Marnix jugea que c’était fait de l’union, s’il ne démasquait d’emblée Philippe II, rajeuni et caché sous le masque de don Juan. Le long travail de la confédération serait détruit sans retour, car déjà le plus grand nombre n’attendait que l’occasion de paraître dupe avec quelque semblant de sincérité. De ce moment, Marnix s’étudie à contreminer l’œuvre souterraine de don Juan, et à mettre à nu sa candeur affectée. Il trouve le chiffre des lettres du prince, qui démentaient toutes ses paroles : ce fut un premier coup pour la renommée de don Juan. Viennent ensuite une série de discours, d’avertissemens, d’écrits de Marnix, qui achèvent de dévoiler le rôle que don Juan consentait à remplir. Le vainqueur de Lépante ne se releva pas de ces coups répétés. Amoureux de popularité, il sentit qu’il était perdu dans l’opinion de tous. Le glorieux don Juan d’Autriche expire désespéré sous les coups envenimés et la parole meurtrière de Marnix. Voici une partie d’une de ces lettres d’Aldegonde faite pour retentir dans les états ; je me résigne difficilement à mutiler d’aussi fières paroles :


« Vous alléguez que force lui est de gouverner par bénévolence : certes, s’il en est ainsi, il est donc forcé clément. Or vous savez comment force ou contrainte et bénévolence s’accordent. Un lion se trouvera bien forcé d’être doux, étant en cage bien enchaîné, garotté, par toutes les mines ou caresses qu’il sait faire. J’estimerais mal conseillé celui qui voudrait se mettre sous ses pattes, espérant que par force il deviendrait doux et paisible.
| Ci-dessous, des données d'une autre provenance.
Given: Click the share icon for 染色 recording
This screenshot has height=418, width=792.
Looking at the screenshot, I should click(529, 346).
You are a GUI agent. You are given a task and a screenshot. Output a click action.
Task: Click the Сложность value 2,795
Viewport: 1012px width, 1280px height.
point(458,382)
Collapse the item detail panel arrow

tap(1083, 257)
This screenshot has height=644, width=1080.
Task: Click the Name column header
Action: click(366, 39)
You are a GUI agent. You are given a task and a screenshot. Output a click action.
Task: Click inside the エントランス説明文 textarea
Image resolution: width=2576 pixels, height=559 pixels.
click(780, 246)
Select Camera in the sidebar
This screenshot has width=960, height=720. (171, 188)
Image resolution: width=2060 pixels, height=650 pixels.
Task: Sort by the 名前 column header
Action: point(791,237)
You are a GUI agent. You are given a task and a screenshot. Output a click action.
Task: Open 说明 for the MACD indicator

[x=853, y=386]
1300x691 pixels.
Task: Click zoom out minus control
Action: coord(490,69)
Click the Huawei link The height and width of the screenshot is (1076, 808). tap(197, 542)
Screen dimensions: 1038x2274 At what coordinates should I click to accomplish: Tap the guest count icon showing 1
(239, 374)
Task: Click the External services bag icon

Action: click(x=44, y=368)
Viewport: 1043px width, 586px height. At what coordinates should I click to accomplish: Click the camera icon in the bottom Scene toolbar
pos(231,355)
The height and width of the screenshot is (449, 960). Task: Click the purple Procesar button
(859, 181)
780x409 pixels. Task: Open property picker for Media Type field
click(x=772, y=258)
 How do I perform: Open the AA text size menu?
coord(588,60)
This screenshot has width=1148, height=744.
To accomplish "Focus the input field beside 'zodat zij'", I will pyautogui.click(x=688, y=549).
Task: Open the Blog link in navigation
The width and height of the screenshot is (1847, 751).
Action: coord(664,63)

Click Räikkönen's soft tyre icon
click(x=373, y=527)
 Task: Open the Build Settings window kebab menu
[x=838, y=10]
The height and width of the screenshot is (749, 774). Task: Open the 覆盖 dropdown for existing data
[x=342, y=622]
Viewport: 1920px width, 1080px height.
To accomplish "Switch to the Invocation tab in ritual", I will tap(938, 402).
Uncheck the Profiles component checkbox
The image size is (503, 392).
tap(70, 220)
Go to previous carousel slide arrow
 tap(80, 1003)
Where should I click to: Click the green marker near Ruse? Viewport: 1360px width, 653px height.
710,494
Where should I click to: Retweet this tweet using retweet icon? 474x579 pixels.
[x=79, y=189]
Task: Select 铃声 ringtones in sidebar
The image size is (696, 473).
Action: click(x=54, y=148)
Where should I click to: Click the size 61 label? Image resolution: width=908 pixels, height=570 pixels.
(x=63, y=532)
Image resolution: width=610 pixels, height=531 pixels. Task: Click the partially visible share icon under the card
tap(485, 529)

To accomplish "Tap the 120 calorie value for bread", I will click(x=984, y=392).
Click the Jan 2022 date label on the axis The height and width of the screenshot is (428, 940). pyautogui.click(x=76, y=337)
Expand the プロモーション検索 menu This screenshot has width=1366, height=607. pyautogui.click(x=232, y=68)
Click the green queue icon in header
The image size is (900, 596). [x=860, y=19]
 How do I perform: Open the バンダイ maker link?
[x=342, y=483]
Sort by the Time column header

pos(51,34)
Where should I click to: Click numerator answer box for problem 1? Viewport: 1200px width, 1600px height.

Et même il semble qu’il n’y ait argument ni raison qui puisse plus efficacement conclure au contraire, car les rois n’oublient jamais l’injure qu’on leur a faite, à raison de quoi est très bien avisé par le sage Salomon que l’ire du roi est le messager de mort. Plus grande est l’injure, plus grand est aussi le courroux et la passion de vengeance. Or il n’y a au monde injure plus grande que l’on puisse faire à un roi que de le ranger à tel terme, qu’il soit forcé par ses propres sujets d’user de bénévolence malgré qu’il en ait ; car si les particuliers estiment promesses estorquées par force être de nulle valeur, que jugerons-nous d’un roi espagnol nourri en telles grandeur et majesté ? Pensons-nous qu’il se laissera amener là qu’il soit forcé de quitter la force pour embrasser la bénévolence de ceux desquels il se sent outragé de l’injure la plus grande qu’il puisse recevoir ?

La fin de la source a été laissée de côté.